Energy and Natural Resources Market Radar (September 17, 2012)
Strengths
- Commodities across the board gained strongly this week leading up to and following the announcement of QE3 by the Fed. WTI Crude oil was up 4.5 percent, LME copper was up 9 percent, NYMEX natural gas was up 5.9 percent, and zinc was up 10.7 percent.
- Oil prices increased 2.6 percent this week after two events – the deadly attack against the U.S. consulate in Benghazi, Libya and the Fed announcing an open-ended QE program. Events in Libya remind us that supply risks persist beyond Iran. Tight OPEC spare capacity levels serve as a supportive oil price backdrop for these supply risks.
Weaknesses
- Aluminum markets remain oversupplied. In an editorial in the Financial Times this week, the CEO of RUSAL said aluminum producers should cap their output, as downward pressure on prices is expected to continue into 2013 as reported by Reuters. Also, Tajikistan's state-owned aluminum smelter, the largest in Central Asia, cut its production forecast for the year by 15 percent.
- The Australian government announced that employment in the mining sector declined 4,600 during the three months ending August, the first quarterly decline since mid-2009. Several of the country's largest miners, including BHP Billiton, Xstrata and Fortescue, have recently announced job reductions amid a difficult environment of declining prices, higher costs and a strong Australian dollar.
Opportunities
- The downward revision of the coal production forecast by the Indonesian Coal Mining Association signals a quantifiable supply response to lower prices which could provide meaningful fundamental price support to the market.

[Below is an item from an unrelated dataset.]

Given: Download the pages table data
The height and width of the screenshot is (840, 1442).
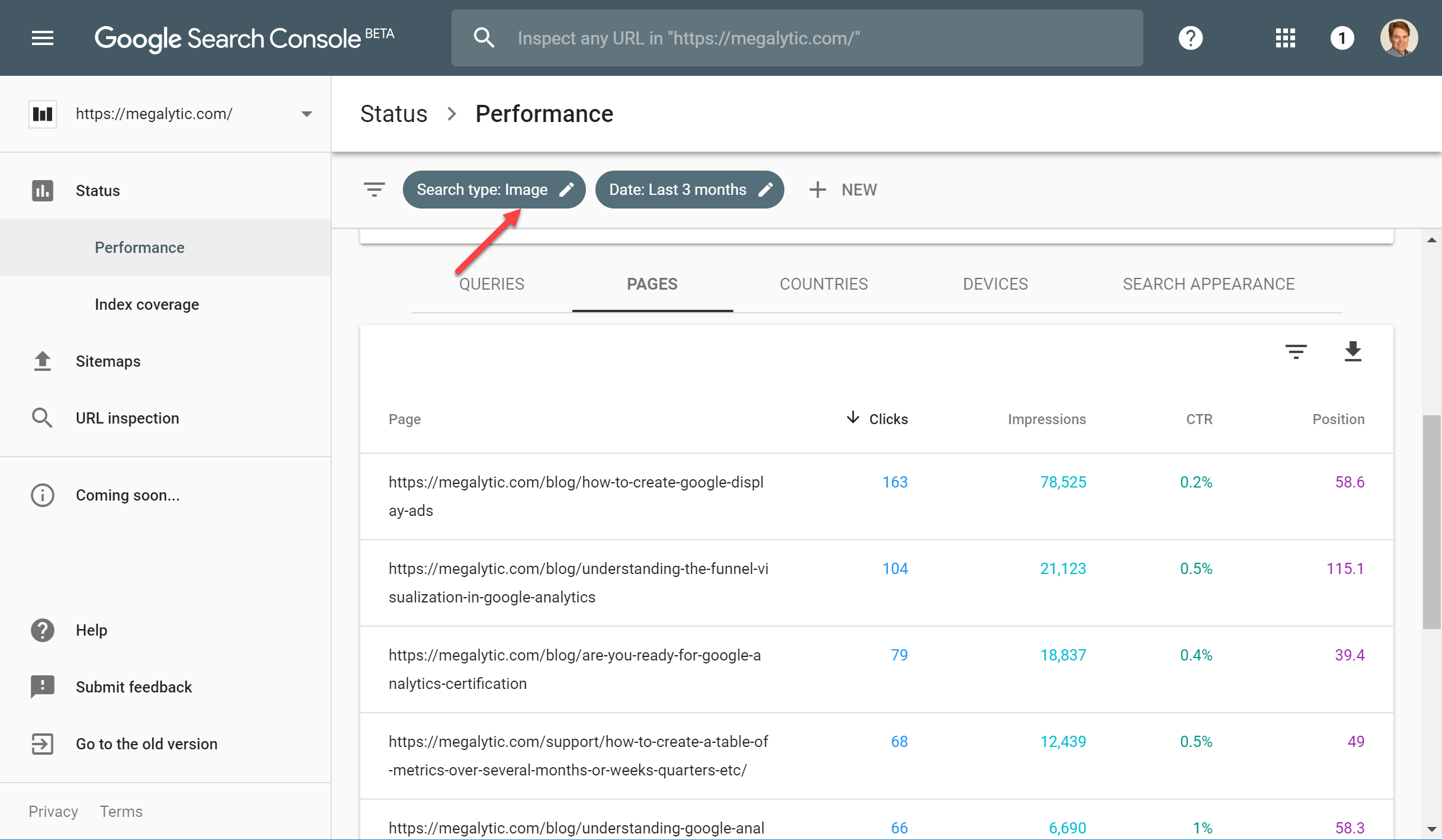Looking at the screenshot, I should pyautogui.click(x=1353, y=351).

- A slide in iron ore prices to three-year lows is forcing many high-cost miners in top consumer China to curb output, industry sources say, in a move that could reduce the surplus in a market weighed down by near record Chinese stocks. China produces about 1 billion tons a year of iron ore and buys 60 percent of the steelmaking raw material traded globally. But a slowdown in its economic growth has undermined demand assumptions and hit prices hard. Iron ore fell last week to $86.70 a ton, a level unseen since October 2009. Traders and major miners have been waiting for evidence that China is cutting output to help rebalance supply with the slowdown in demand from steel mills, per Reuters.
- Anglo American Platinum said it had halted work at its four Rustenburg Platinum Group Metals mines, which account for 17 percent of its output, due to fears for the safety of its 19,000 staff after labor unrest spread throughout South Africa.
Threats
- According to OPEC, global crude supplies are likely to be abundant and an expected slowdown in oil demand growth next year may be more severe than forecast if the global economy deteriorates. The world oil consumption is expected to decline to 800,000 barrels a day in 2013, from 900,000 a day this year, and OPEC members would need to pump an average of 29.5 million barrels a day next year.
- Reuters reported that the Côte d'Ivoire government plans to unveil a windfall profit tax on gold miners to benefit from higher prices for the metal. The new tax is expected to yield about $79 million of additional revenues to the state. It produced 12 tons of gold in 2011.